TASK INSTRUCTIONS: Can you give the rows below as a JSON list of strings, with one string per line, no blank lines, and the pictures left out?

Rows for locating words and elements
________________
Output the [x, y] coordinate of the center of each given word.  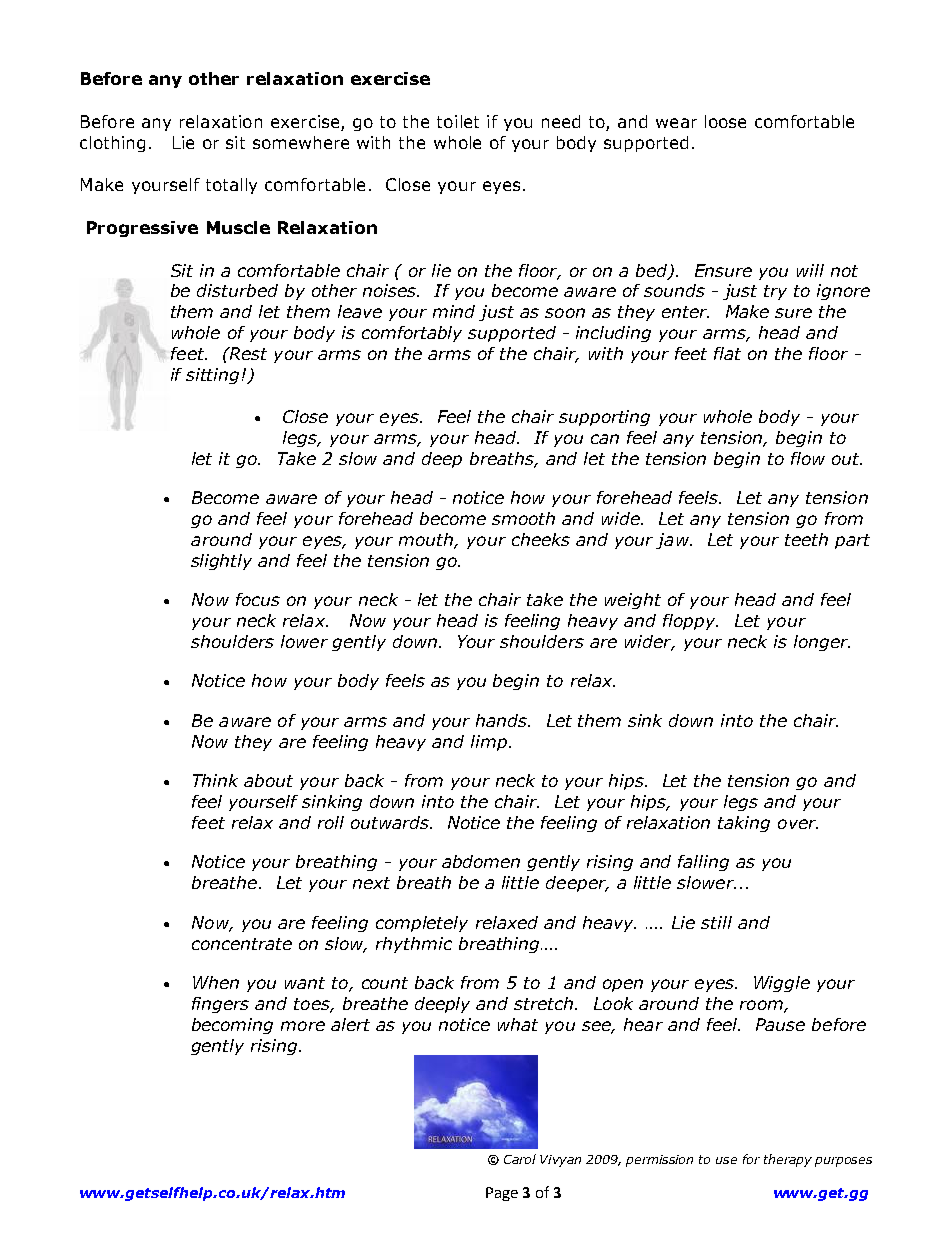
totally [231, 186]
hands [503, 720]
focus [258, 599]
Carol [520, 1159]
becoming [232, 1026]
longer [822, 643]
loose [725, 121]
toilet [458, 121]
________________
SOLUTION:
[
  "Output the [x, y] coordinate of the center of each given word.  ",
  "totally [231, 186]",
  "hands [503, 720]",
  "focus [258, 599]",
  "Carol [520, 1159]",
  "becoming [232, 1026]",
  "longer [822, 643]",
  "loose [725, 121]",
  "toilet [458, 121]"
]